**Task to complete:** Starting at the beginning of the entries and ending at the line that contains "coordinates (801, 54).", arrange those lines as a numbered list with blank lines omitted. Leave the pictures out of your answer.

**Data records:**
▽

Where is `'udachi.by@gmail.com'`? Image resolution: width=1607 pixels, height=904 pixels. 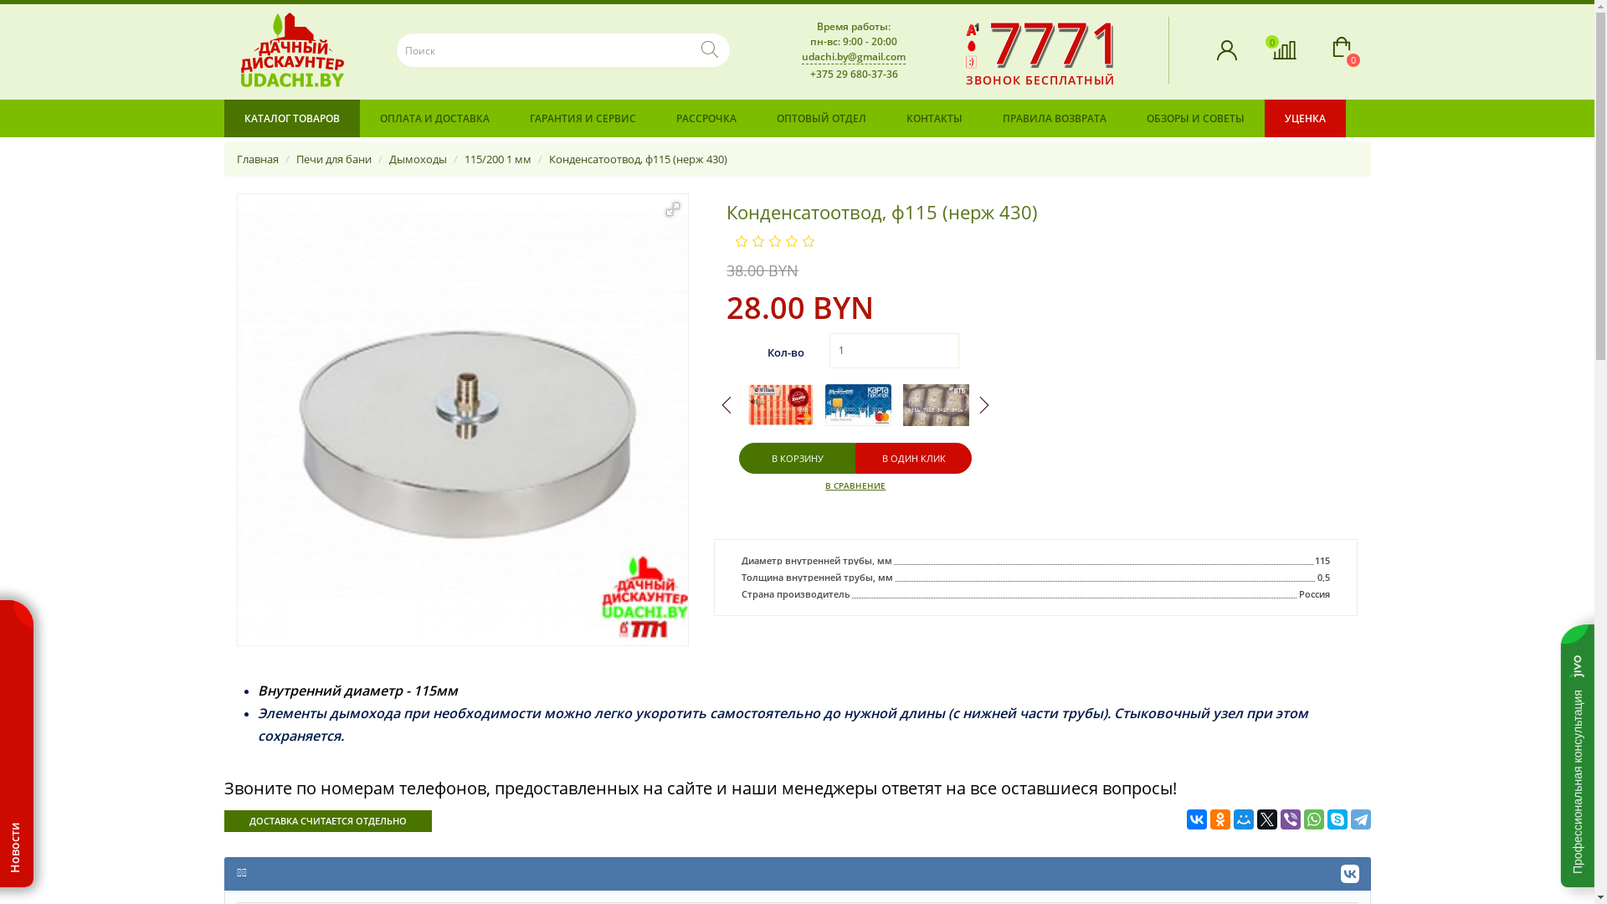
'udachi.by@gmail.com' is located at coordinates (801, 54).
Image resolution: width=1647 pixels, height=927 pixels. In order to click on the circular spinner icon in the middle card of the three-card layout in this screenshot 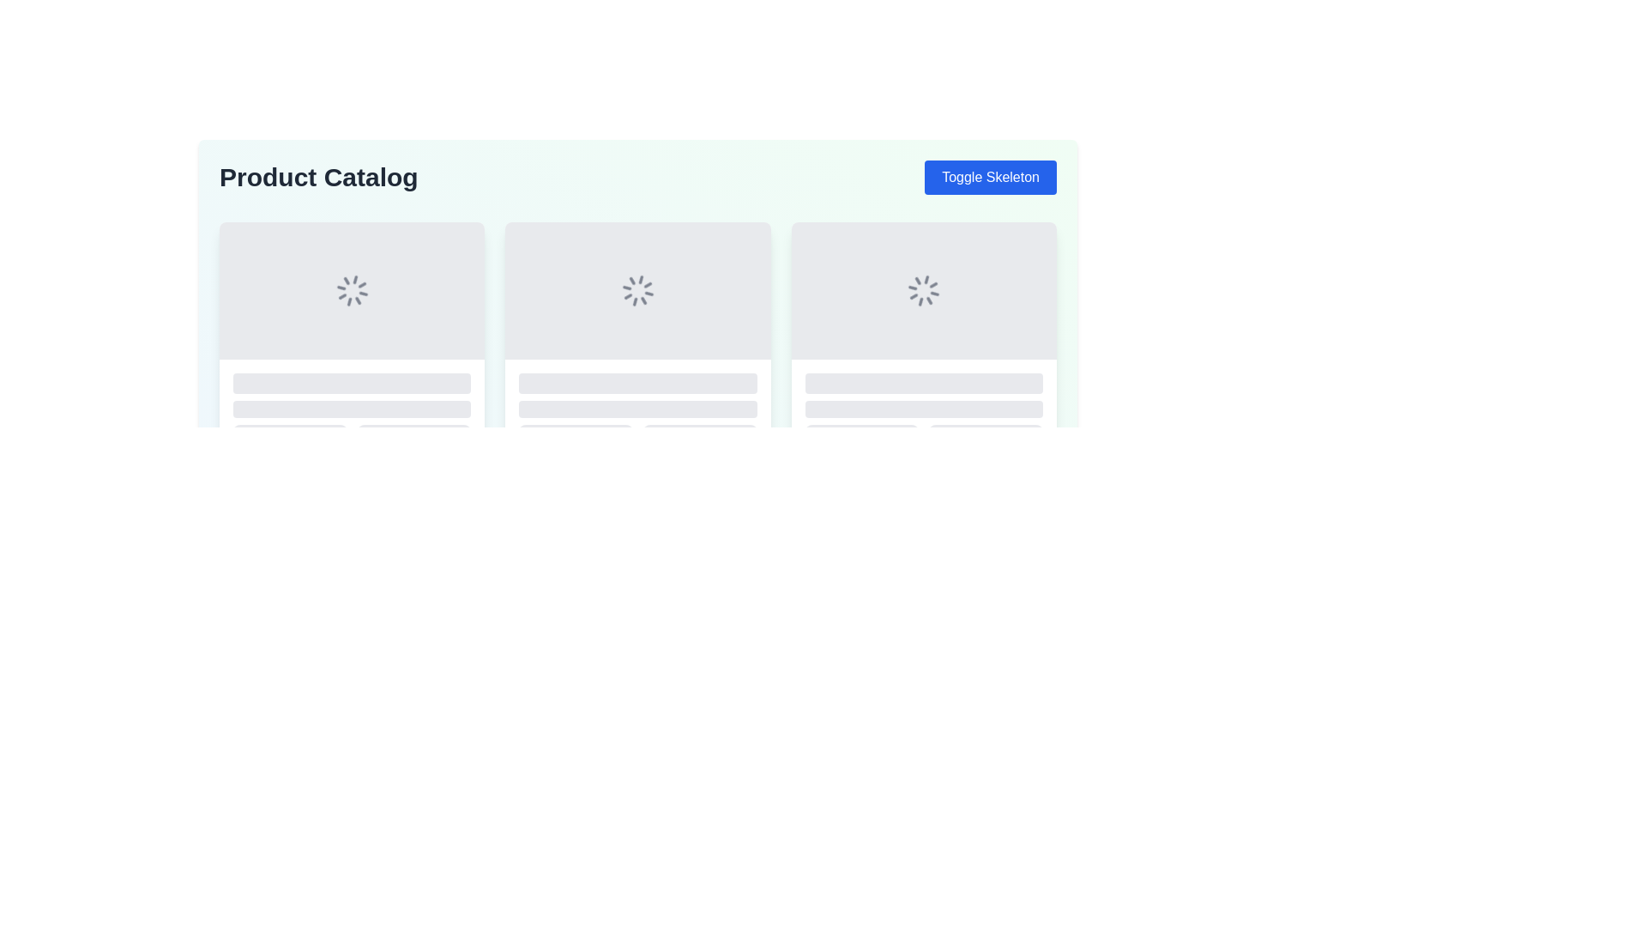, I will do `click(637, 290)`.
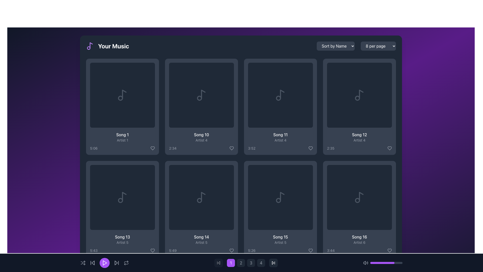  I want to click on the text label displaying 'Artist 5', which is located below the song title 'Song 14' and above the duration '5:49', so click(202, 242).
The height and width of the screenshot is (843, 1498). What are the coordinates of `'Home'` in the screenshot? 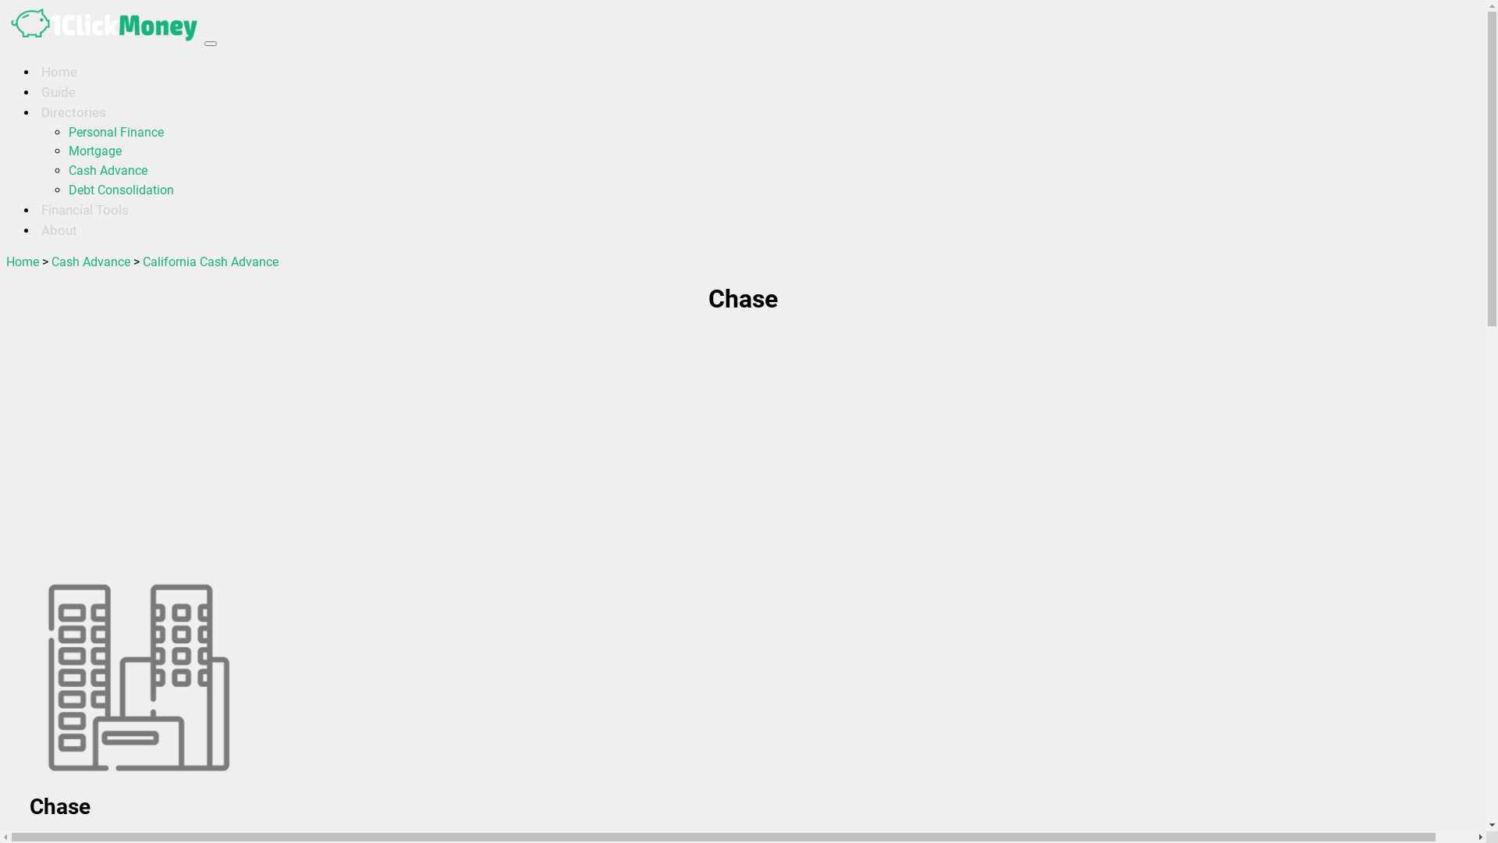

△

**Output for this task:**
1. Where is `'udachi.by@gmail.com'`? Image resolution: width=1607 pixels, height=904 pixels. 
2. 'udachi.by@gmail.com' is located at coordinates (801, 54).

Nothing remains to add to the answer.